R: Sim, se considerada a hipótese de que estaria havendo cessão de crédito tributário, pois ninguém compraria o crédito tributário sem conhecer previamente o patrimônio econômico do contribuinte-devedor, a menos que o adquirente seja o próprio Estado representado por uma empresa controlada que criou para isso. Mas, como esclarecido nas respostas anteriores, o caso sob exame não cuida de cessão de crédito, mas de operação de crédito disfarçada. Aliás, sintomático o esforço do legislador em tentar descaracterizar a operação de crédito, como se depreende da parte final do parágrafo único, do art. 6º, da lei sob exame. A verdadeira natureza jurídica dos institutos ou categorias de direito não resulta da rotulagem legal, mas do exame dos efeito e da causa do ato legislativo. Pergunta-se, por que criar uma SPE para que esta adquira do ente político, a título oneroso, o direito autônomo de receber o crédito tributário sob parcelamento? Não seria mais lógico o ente político receber esses créditos diretamente dos contribuintes-devedores? Como se vê, a lei sob comento viola o princípio da razoabilidade que é um limite imposto à ação do próprio legislador.

8- No que se refere aos riscos da operação, tendo em vista a disposição do artigo 295 do Código Civil, haveria alguma inconsistência?

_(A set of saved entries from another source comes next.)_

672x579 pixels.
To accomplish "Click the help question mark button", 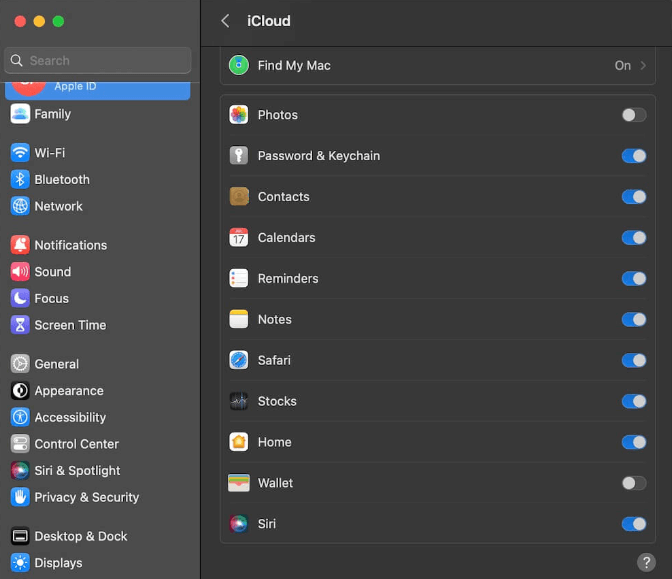I will click(x=646, y=562).
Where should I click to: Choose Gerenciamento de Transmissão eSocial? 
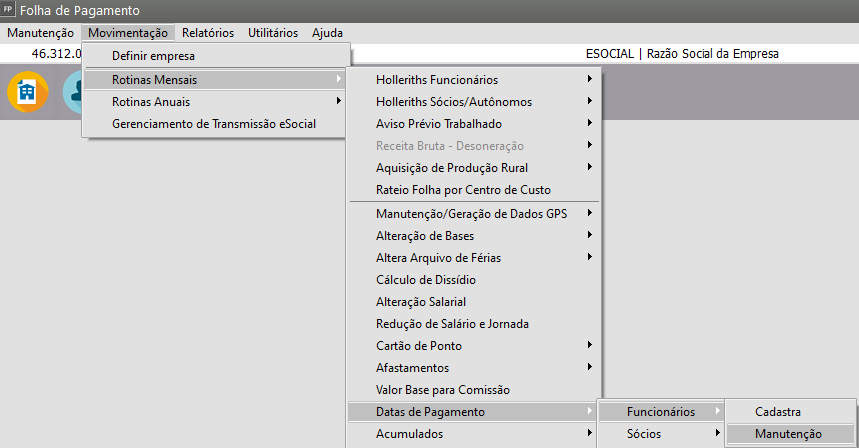coord(215,124)
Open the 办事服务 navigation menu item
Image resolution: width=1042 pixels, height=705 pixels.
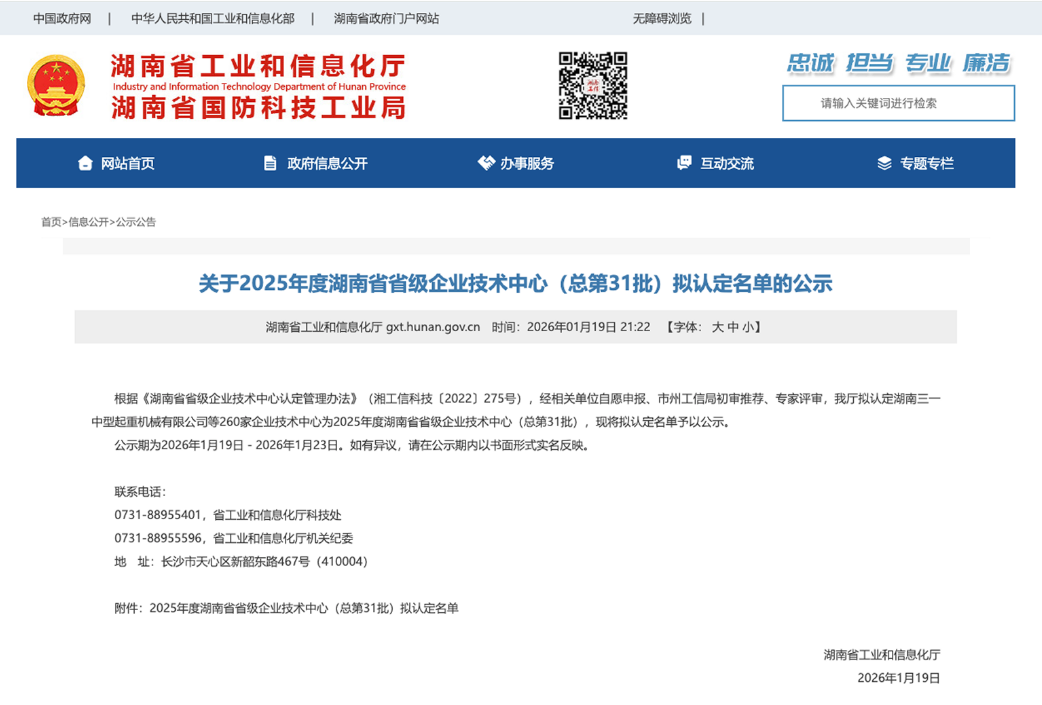coord(527,163)
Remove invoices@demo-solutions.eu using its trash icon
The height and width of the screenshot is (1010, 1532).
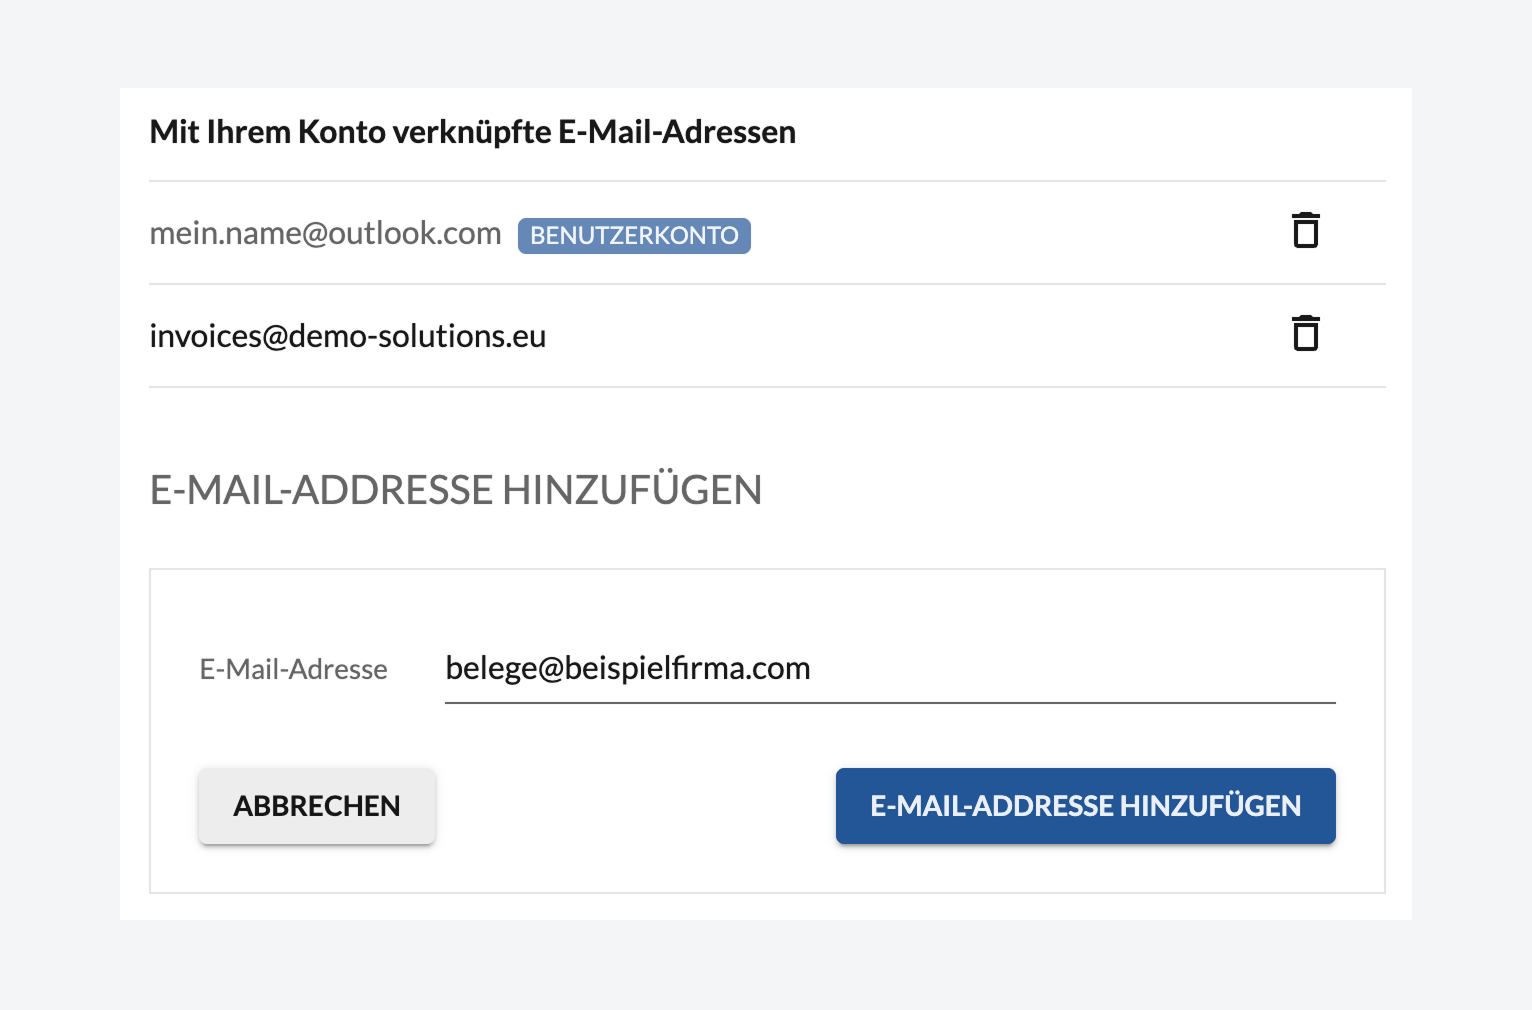[1305, 334]
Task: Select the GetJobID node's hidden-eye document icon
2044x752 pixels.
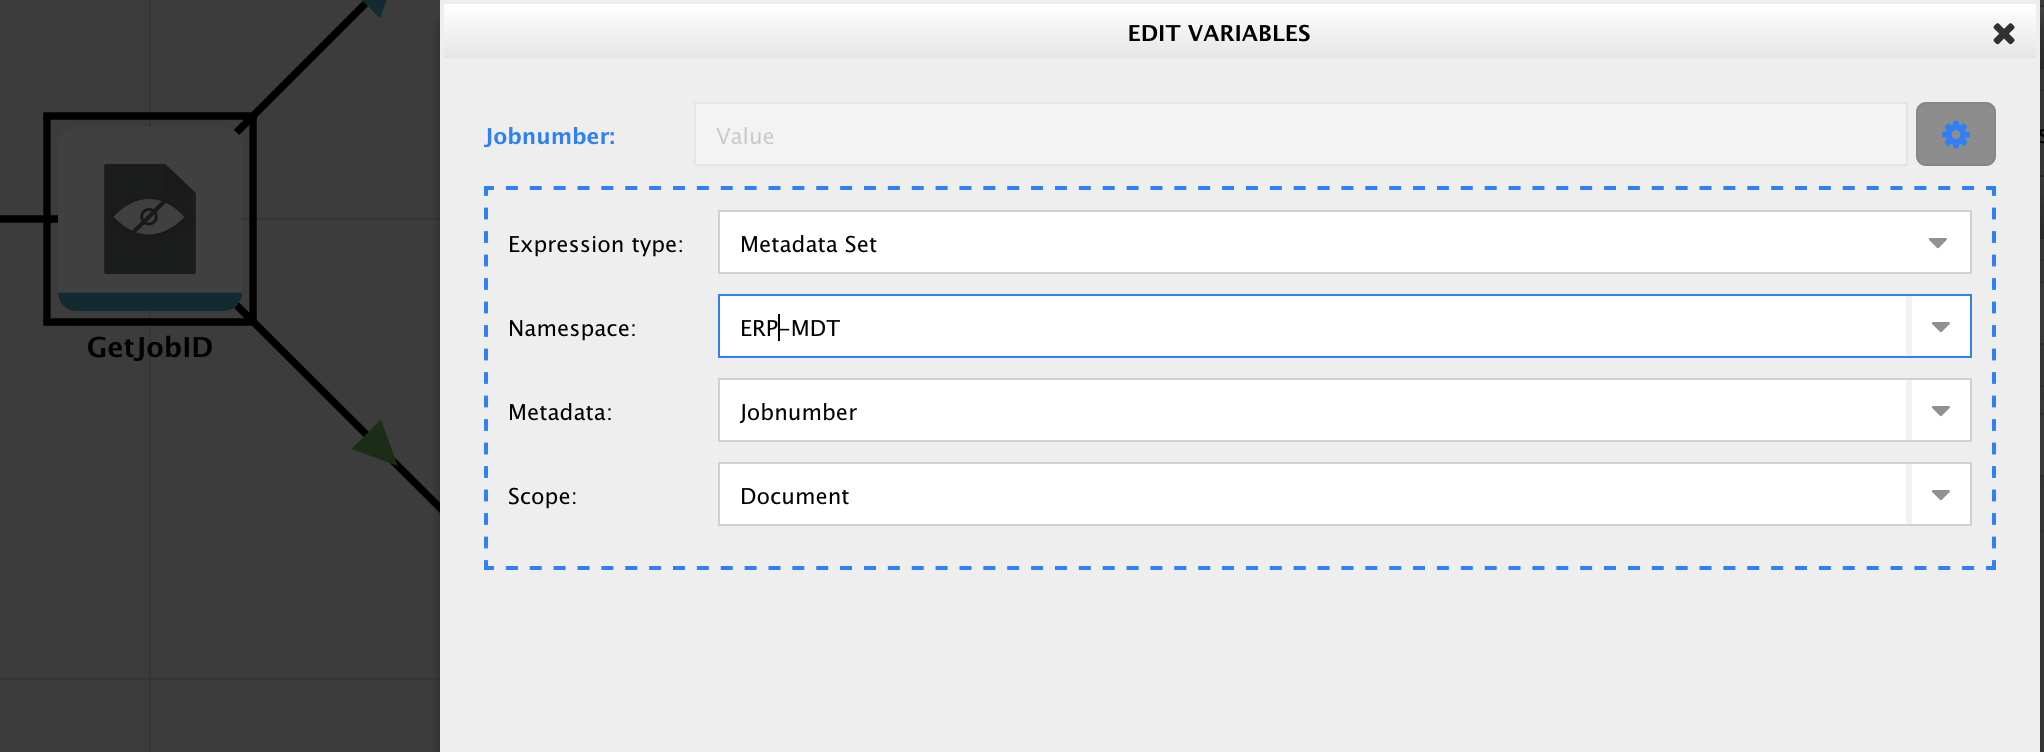Action: coord(150,218)
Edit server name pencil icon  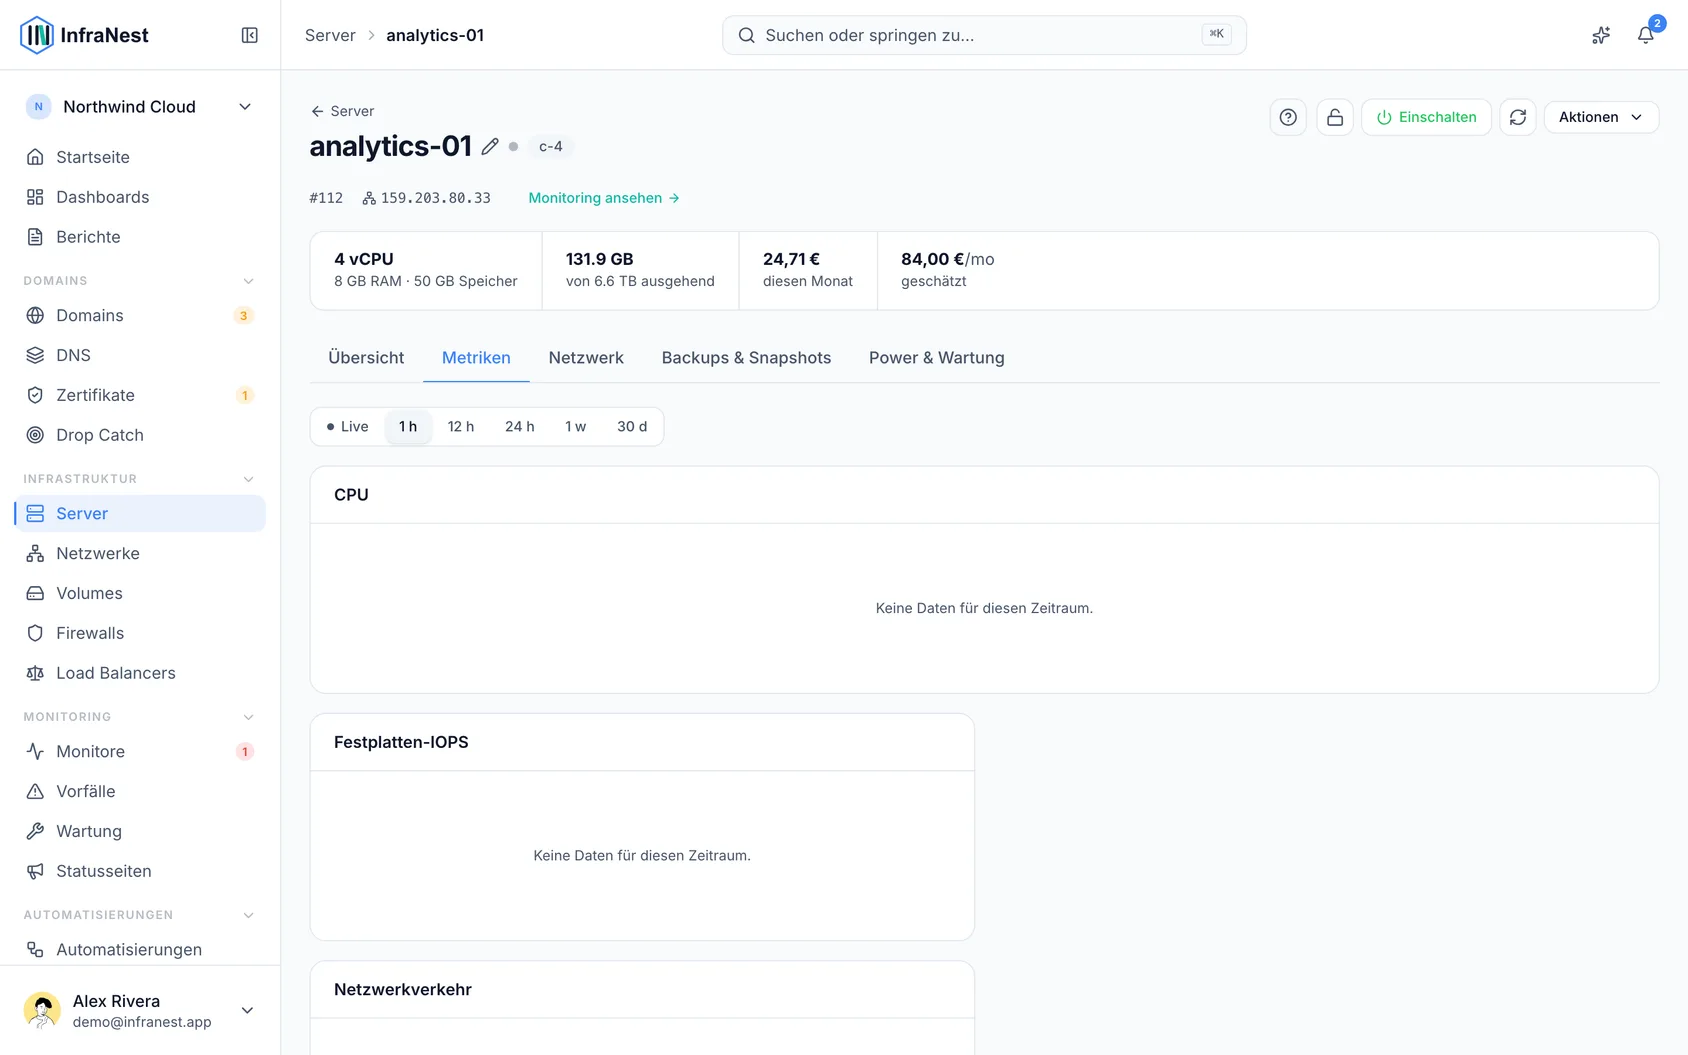click(490, 146)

R: Como já esclarecido anteriormente não se trata de cessão de crédito. Deu-se o nome de cessão de crédito para tentar encobrir a verdadeira natureza jurídica da operação (operação de crédito por antecipação de receita de créditos tributários parcelados) para burlar os princípios que regem as operações creditícias realizadas pelo poder público. Se tratasse de cessão haveria, efetivamente, a apontada inconsistência na hipótese de cessão de crédito fictício. Mas, de cessão não se cuida, apesar da ênfase dada pelo parágrafo único, do art. 6º (cessão em caráter definitivo, sem responsabilidade do Estado pelo efetivo pagamento do crédito cedido pelo contribuinte), pois o art. 2º da mesma lei reserva para o Estado a prerrogativa da cobrança judicial e extrajudicial do crédito cedido.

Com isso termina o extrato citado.